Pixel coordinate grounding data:
+===+

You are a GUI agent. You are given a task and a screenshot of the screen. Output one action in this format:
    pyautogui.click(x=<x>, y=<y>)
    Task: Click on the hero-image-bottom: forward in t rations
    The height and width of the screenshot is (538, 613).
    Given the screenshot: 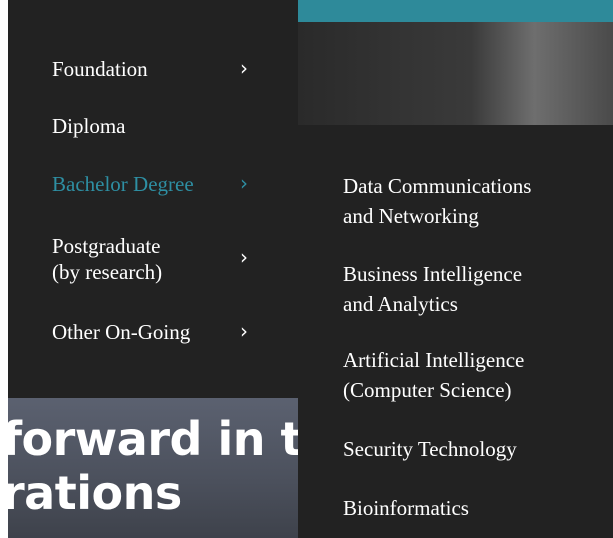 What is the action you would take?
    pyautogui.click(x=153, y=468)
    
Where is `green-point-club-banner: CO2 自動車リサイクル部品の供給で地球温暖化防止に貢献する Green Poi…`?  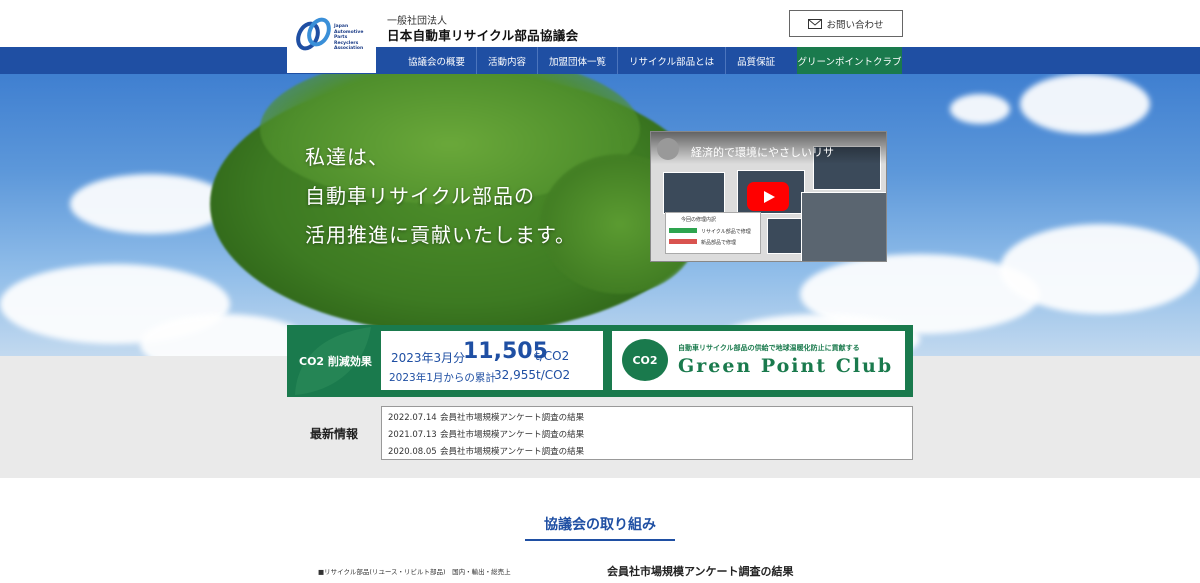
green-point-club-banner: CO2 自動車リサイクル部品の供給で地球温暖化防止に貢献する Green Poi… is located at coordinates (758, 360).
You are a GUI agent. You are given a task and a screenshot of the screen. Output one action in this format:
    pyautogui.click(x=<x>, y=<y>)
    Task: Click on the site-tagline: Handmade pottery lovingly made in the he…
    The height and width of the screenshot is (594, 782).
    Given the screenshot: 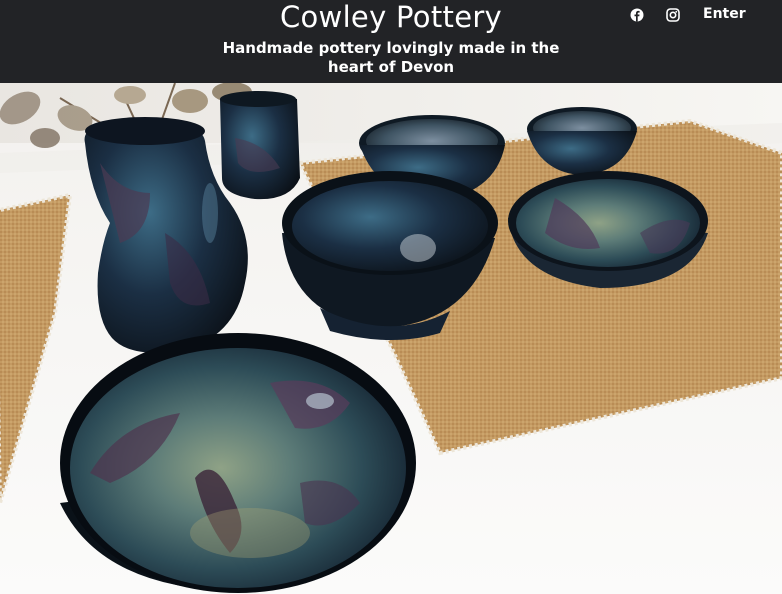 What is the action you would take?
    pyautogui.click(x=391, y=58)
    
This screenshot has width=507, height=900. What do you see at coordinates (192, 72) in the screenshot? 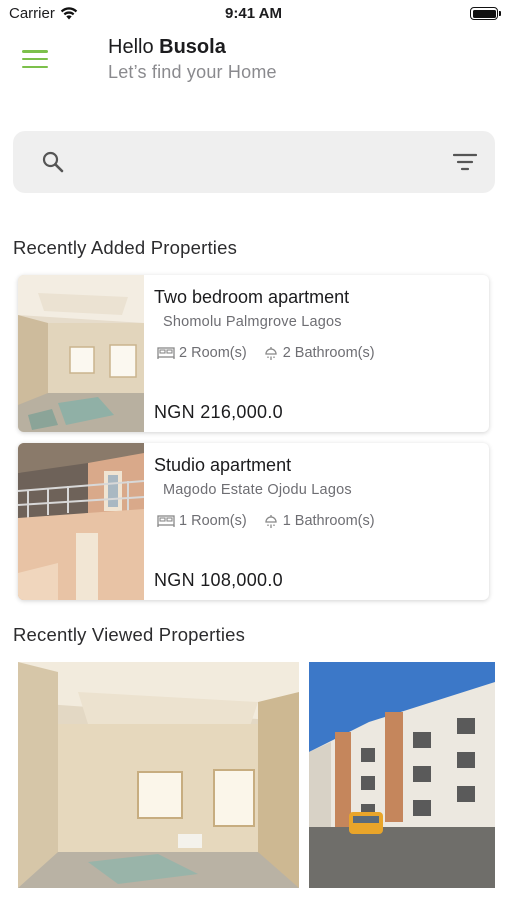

+===+

* **What the task requires**
Write out the records word for word from their very first line through the line containing "The height and width of the screenshot is (538, 613).", with both of those lines included.

* **Task solution**
You are a GUI agent. You are given a task and a screenshot of the screen. Output one action in this format:
    pyautogui.click(x=<x>, y=<y>)
    Task: Click on the hero-image-bottom: forward in t rations
    The height and width of the screenshot is (538, 613).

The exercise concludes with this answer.